---------- PROVIDED ENTRIES ----------
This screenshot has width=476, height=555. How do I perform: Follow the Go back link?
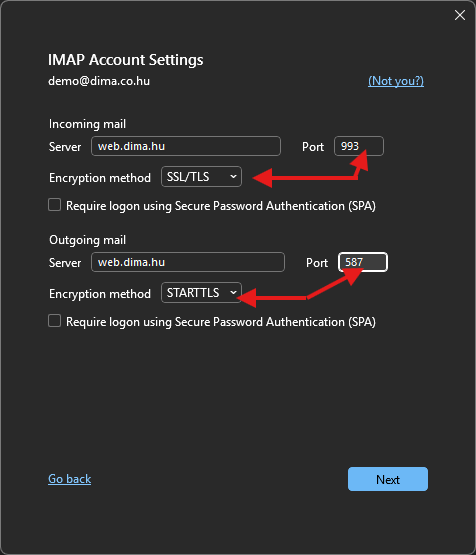(70, 479)
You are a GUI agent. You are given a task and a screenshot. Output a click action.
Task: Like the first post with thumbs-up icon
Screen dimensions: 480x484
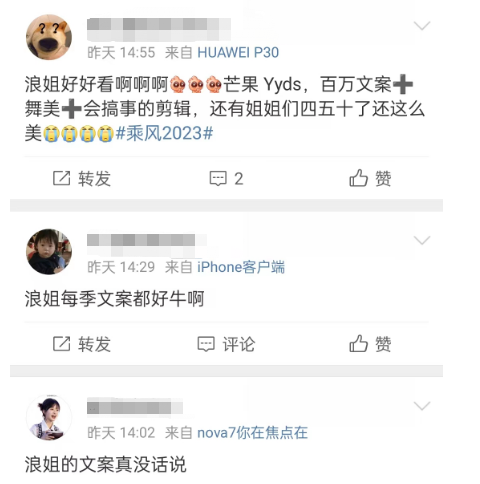click(359, 178)
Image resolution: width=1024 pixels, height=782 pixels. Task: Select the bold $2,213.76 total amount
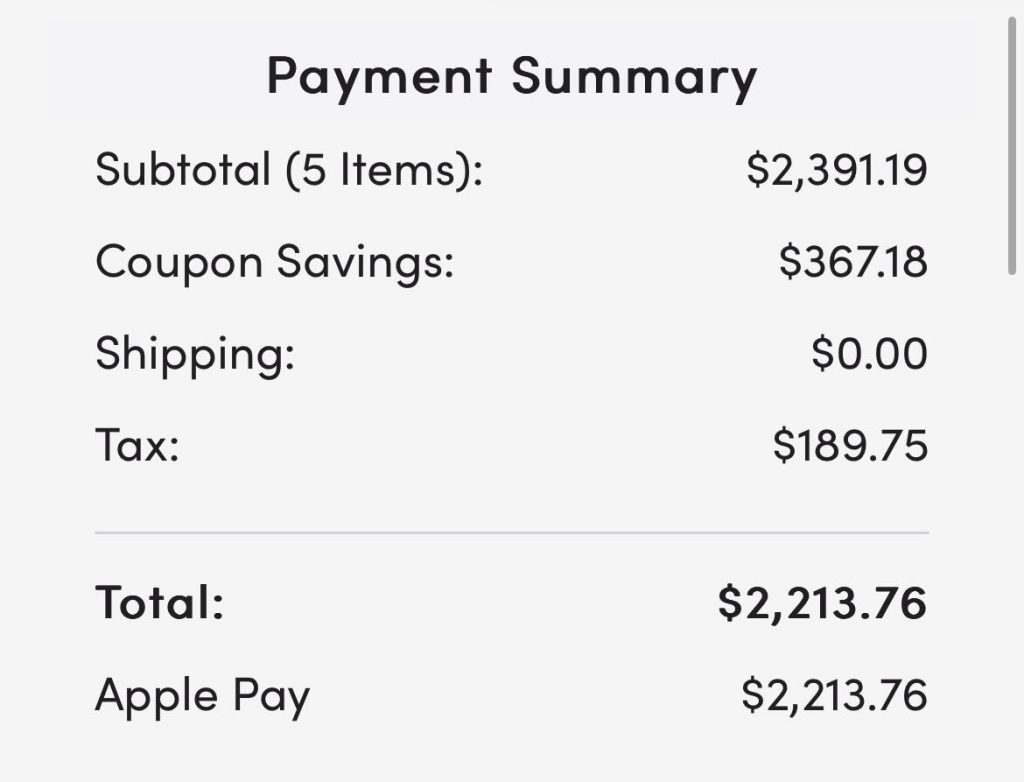click(x=822, y=603)
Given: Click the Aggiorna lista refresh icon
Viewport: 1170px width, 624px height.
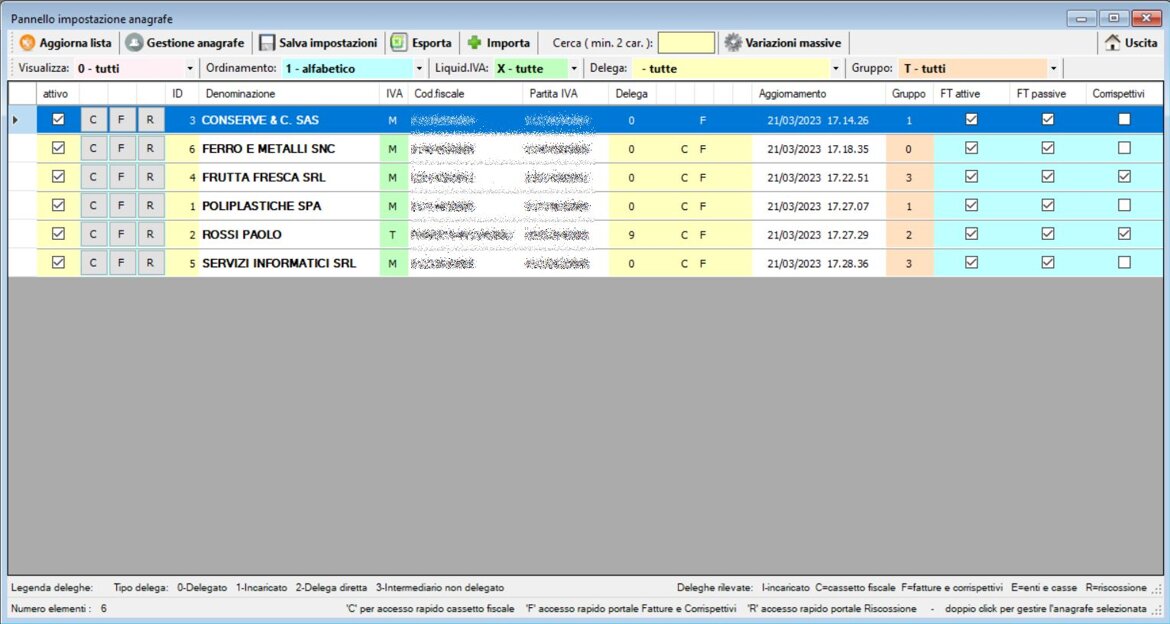Looking at the screenshot, I should click(x=27, y=43).
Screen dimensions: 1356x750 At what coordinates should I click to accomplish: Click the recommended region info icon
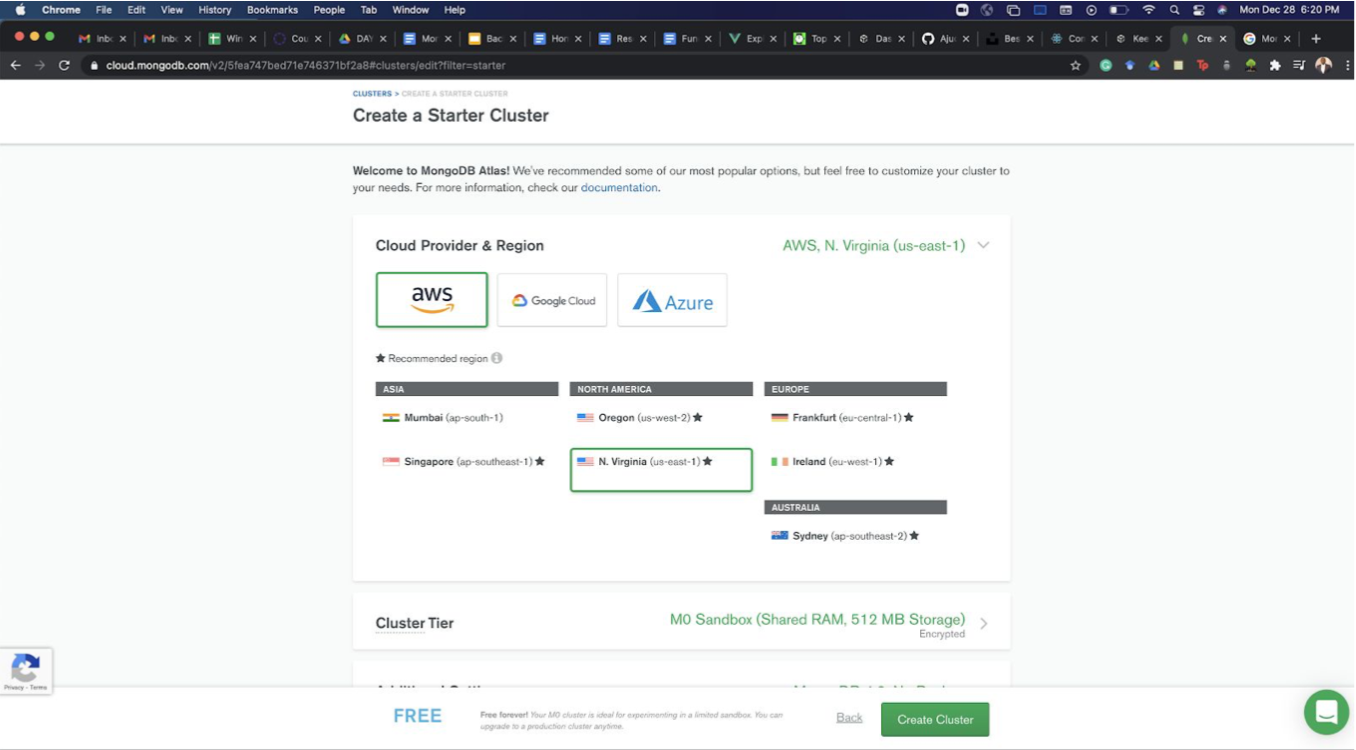(x=497, y=358)
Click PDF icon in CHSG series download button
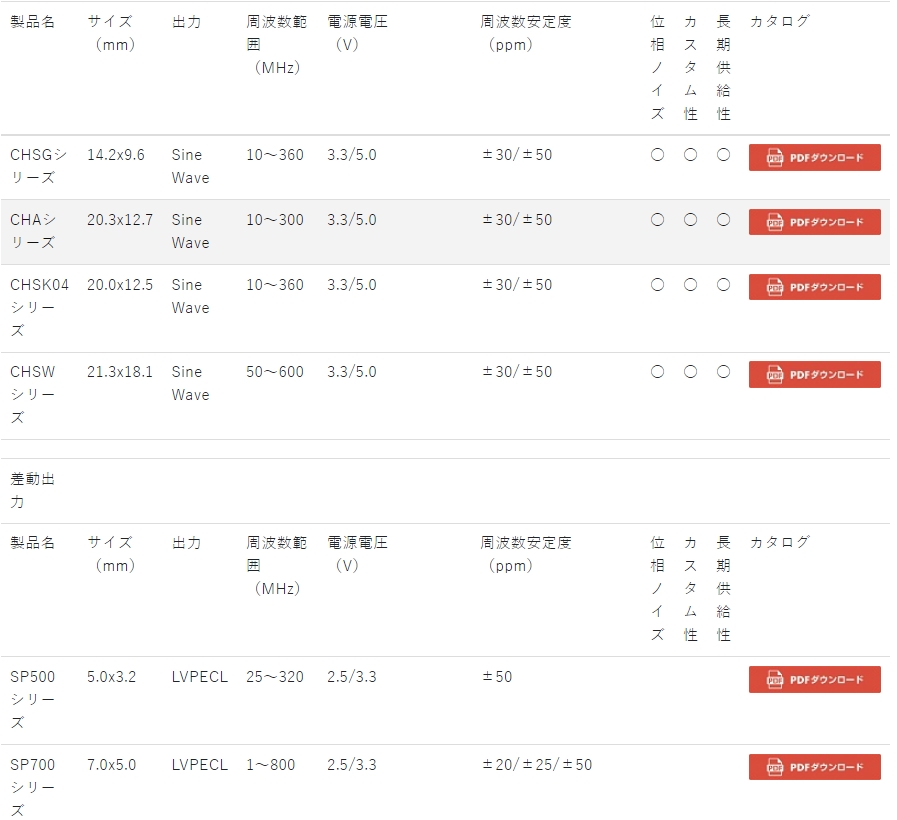This screenshot has height=820, width=897. [775, 158]
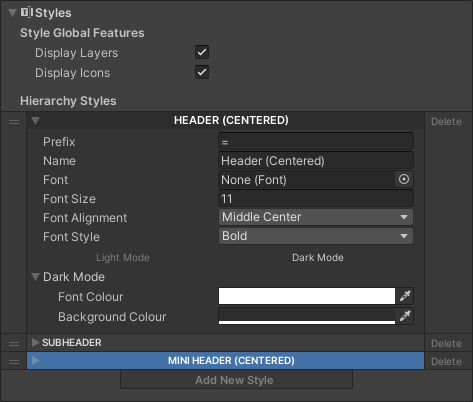
Task: Delete the Subheader style
Action: [x=446, y=344]
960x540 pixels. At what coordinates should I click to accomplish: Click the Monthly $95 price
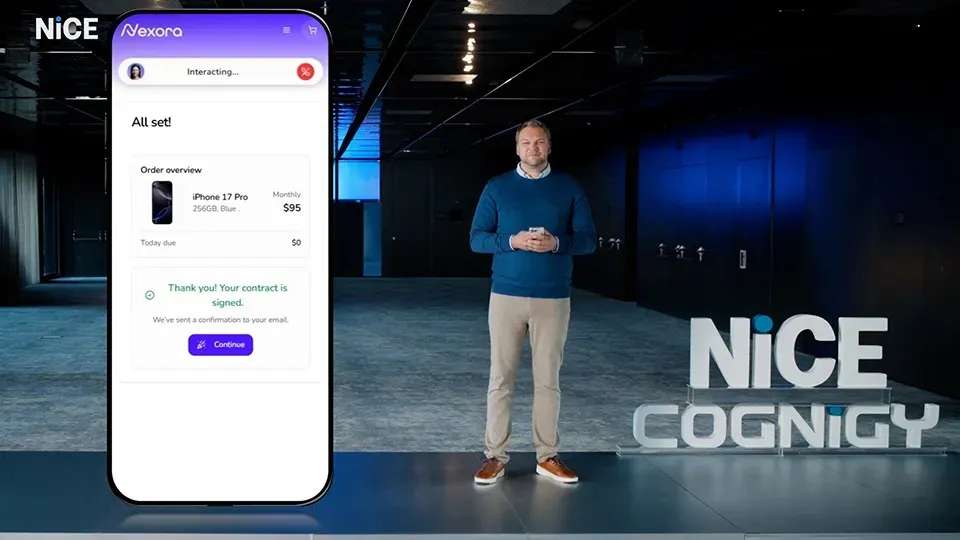tap(290, 208)
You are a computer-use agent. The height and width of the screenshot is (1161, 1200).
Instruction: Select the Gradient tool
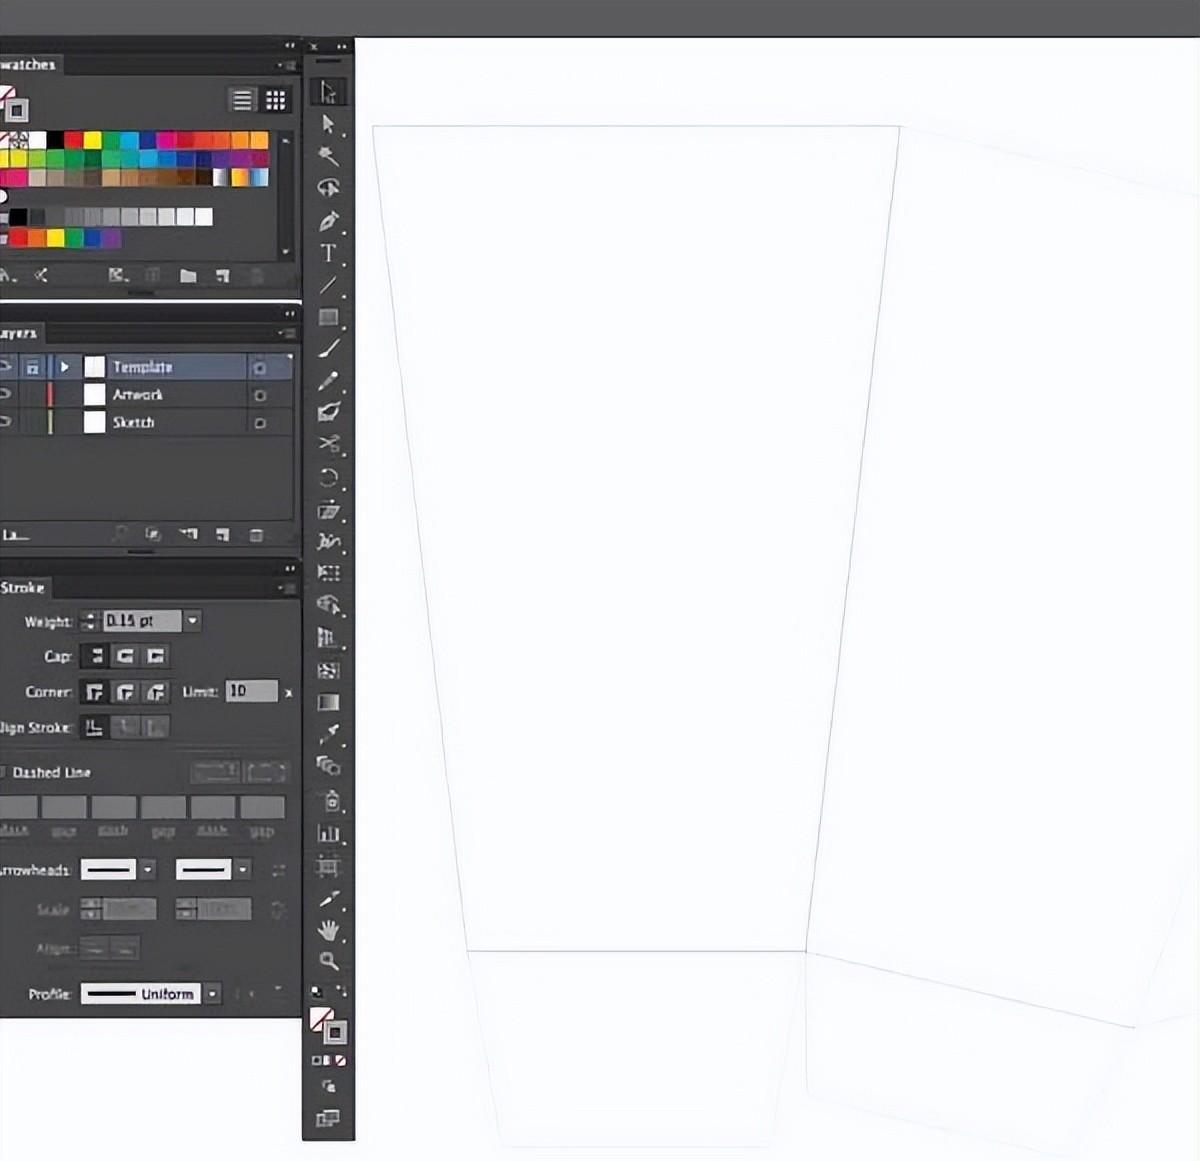click(x=328, y=702)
----------
Take the lines above from the top of the records through the one with "Given: Click the Aggiorna lista refresh icon" and repeat them exactly, without any pictures.

_OUTPUT FOR THIS TASK_:
This screenshot has width=476, height=555. How do I perform: Follow the Go back link?
(70, 479)
You are a GUI agent. You are given a task and a screenshot. Output a click action.
Task: Like the first post with thumbs-up icon
Screen dimensions: 480x484
click(359, 178)
Image resolution: width=1024 pixels, height=782 pixels. Task: Select the bold $2,213.76 total amount
click(x=822, y=603)
Given: Click the Aggiorna lista refresh icon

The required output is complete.